§ WORK REQUIRED: The data below needs to be returned exactly, line for line.

Start of GIVEN INFORMATION

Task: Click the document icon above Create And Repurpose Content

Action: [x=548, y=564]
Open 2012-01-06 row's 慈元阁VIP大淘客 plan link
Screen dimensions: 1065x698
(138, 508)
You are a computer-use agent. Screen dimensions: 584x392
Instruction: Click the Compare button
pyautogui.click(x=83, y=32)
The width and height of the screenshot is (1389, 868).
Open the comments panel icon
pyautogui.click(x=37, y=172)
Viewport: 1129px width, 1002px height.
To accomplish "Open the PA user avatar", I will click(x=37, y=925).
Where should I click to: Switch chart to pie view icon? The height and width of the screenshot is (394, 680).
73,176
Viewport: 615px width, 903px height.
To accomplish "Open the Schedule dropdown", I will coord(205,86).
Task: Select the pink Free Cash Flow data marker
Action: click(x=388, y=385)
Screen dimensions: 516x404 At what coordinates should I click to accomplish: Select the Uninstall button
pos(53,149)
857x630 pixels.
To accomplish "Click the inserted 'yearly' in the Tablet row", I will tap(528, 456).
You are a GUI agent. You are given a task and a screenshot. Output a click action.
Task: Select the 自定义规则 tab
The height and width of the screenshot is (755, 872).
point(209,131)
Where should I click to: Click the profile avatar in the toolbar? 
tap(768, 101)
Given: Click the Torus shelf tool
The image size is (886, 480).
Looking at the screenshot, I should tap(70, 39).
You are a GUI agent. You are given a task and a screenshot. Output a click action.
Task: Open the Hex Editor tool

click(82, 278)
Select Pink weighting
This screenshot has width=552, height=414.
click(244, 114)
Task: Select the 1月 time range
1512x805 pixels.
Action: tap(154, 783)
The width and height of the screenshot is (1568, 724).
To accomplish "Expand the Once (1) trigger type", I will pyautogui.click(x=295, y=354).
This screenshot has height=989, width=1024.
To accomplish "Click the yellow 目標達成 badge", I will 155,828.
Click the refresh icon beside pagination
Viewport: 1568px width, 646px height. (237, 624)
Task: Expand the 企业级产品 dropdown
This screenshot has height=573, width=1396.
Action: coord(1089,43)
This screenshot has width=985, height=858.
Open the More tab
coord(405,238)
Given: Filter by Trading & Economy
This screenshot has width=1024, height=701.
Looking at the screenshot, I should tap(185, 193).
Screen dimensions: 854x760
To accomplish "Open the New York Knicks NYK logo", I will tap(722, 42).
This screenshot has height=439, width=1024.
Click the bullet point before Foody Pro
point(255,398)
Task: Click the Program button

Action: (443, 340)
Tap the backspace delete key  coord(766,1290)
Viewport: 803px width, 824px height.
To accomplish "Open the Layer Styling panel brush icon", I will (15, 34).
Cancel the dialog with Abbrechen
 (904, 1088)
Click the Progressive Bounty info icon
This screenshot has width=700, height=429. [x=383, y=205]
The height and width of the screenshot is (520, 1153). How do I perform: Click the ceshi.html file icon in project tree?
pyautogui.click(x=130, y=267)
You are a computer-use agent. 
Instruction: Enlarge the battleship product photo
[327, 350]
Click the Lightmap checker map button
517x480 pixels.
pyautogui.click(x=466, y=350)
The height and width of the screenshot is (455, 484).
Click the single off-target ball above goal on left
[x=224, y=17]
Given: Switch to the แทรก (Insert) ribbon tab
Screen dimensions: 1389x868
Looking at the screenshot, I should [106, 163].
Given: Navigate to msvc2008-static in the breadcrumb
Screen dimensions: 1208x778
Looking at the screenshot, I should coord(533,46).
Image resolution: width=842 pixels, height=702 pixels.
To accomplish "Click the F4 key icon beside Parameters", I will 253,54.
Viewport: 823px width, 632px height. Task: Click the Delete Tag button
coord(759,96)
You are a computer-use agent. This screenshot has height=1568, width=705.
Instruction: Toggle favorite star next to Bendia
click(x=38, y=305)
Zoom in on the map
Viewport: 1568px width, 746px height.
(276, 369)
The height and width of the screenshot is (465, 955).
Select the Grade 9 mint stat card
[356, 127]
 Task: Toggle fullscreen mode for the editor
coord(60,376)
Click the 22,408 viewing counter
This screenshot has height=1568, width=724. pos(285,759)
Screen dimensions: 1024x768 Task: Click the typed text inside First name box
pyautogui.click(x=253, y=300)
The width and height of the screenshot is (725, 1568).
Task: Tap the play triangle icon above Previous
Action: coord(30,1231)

End of GIVEN INFORMATION

§ RESPONSE FOR THIS EXERCISE:
Task: Click the document icon above Create And Repurpose Content

Action: [x=548, y=564]
Open 2012-01-06 row's 慈元阁VIP大淘客 plan link
Screen dimensions: 1065x698
(138, 508)
You are a computer-use agent. Screen dimensions: 584x392
Instruction: Click the Compare button
pyautogui.click(x=83, y=32)
The width and height of the screenshot is (1389, 868).
Open the comments panel icon
pyautogui.click(x=37, y=172)
Viewport: 1129px width, 1002px height.
To accomplish "Open the PA user avatar", I will click(x=37, y=925).
Where should I click to: Switch chart to pie view icon? The height and width of the screenshot is (394, 680).
73,176
Viewport: 615px width, 903px height.
To accomplish "Open the Schedule dropdown", I will coord(205,86).
Task: Select the pink Free Cash Flow data marker
Action: click(x=388, y=385)
Screen dimensions: 516x404 At what coordinates should I click to accomplish: Select the Uninstall button
pos(53,149)
857x630 pixels.
To accomplish "Click the inserted 'yearly' in the Tablet row", I will tap(528, 456).
You are a GUI agent. You are given a task and a screenshot. Output a click action.
Task: Select the 自定义规则 tab
The height and width of the screenshot is (755, 872).
point(209,131)
Where should I click to: Click the profile avatar in the toolbar? 
tap(768, 101)
Given: Click the Torus shelf tool
The image size is (886, 480).
Looking at the screenshot, I should tap(70, 39).
You are a GUI agent. You are given a task and a screenshot. Output a click action.
Task: Open the Hex Editor tool

click(82, 278)
Select Pink weighting
This screenshot has width=552, height=414.
click(244, 114)
Task: Select the 1月 time range
1512x805 pixels.
Action: tap(154, 783)
The width and height of the screenshot is (1568, 724).
To accomplish "Expand the Once (1) trigger type", I will pyautogui.click(x=295, y=354).
This screenshot has height=989, width=1024.
To accomplish "Click the yellow 目標達成 badge", I will 155,828.
Click the refresh icon beside pagination
Viewport: 1568px width, 646px height. (237, 624)
Task: Expand the 企业级产品 dropdown
This screenshot has height=573, width=1396.
Action: coord(1089,43)
This screenshot has width=985, height=858.
Open the More tab
coord(405,238)
Given: Filter by Trading & Economy
This screenshot has width=1024, height=701.
Looking at the screenshot, I should tap(185, 193).
Screen dimensions: 854x760
To accomplish "Open the New York Knicks NYK logo", I will tap(722, 42).
This screenshot has height=439, width=1024.
Click the bullet point before Foody Pro
point(255,398)
Task: Click the Program button

Action: (443, 340)
Tap the backspace delete key  coord(766,1290)
Viewport: 803px width, 824px height.
To accomplish "Open the Layer Styling panel brush icon", I will (15, 34).
Cancel the dialog with Abbrechen
 (904, 1088)
Click the Progressive Bounty info icon
This screenshot has width=700, height=429. [x=383, y=205]
The height and width of the screenshot is (520, 1153). How do I perform: Click the ceshi.html file icon in project tree?
pyautogui.click(x=130, y=267)
You are a computer-use agent. 
Instruction: Enlarge the battleship product photo
[327, 350]
Click the Lightmap checker map button
517x480 pixels.
pyautogui.click(x=466, y=350)
The height and width of the screenshot is (455, 484).
Click the single off-target ball above goal on left
[x=224, y=17]
Given: Switch to the แทรก (Insert) ribbon tab
Screen dimensions: 1389x868
Looking at the screenshot, I should [106, 163].
Given: Navigate to msvc2008-static in the breadcrumb
Screen dimensions: 1208x778
Looking at the screenshot, I should coord(533,46).
Image resolution: width=842 pixels, height=702 pixels.
To accomplish "Click the F4 key icon beside Parameters", I will 253,54.
Viewport: 823px width, 632px height. Task: Click the Delete Tag button
coord(759,96)
You are a computer-use agent. This screenshot has height=1568, width=705.
Instruction: Toggle favorite star next to Bendia
click(x=38, y=305)
Zoom in on the map
Viewport: 1568px width, 746px height.
(276, 369)
The height and width of the screenshot is (465, 955).
Select the Grade 9 mint stat card
[356, 127]
 Task: Toggle fullscreen mode for the editor
coord(60,376)
Click the 22,408 viewing counter
This screenshot has height=1568, width=724. pos(285,759)
Screen dimensions: 1024x768 Task: Click the typed text inside First name box
pyautogui.click(x=253, y=300)
The width and height of the screenshot is (725, 1568).
Task: Tap the play triangle icon above Previous
Action: coord(30,1231)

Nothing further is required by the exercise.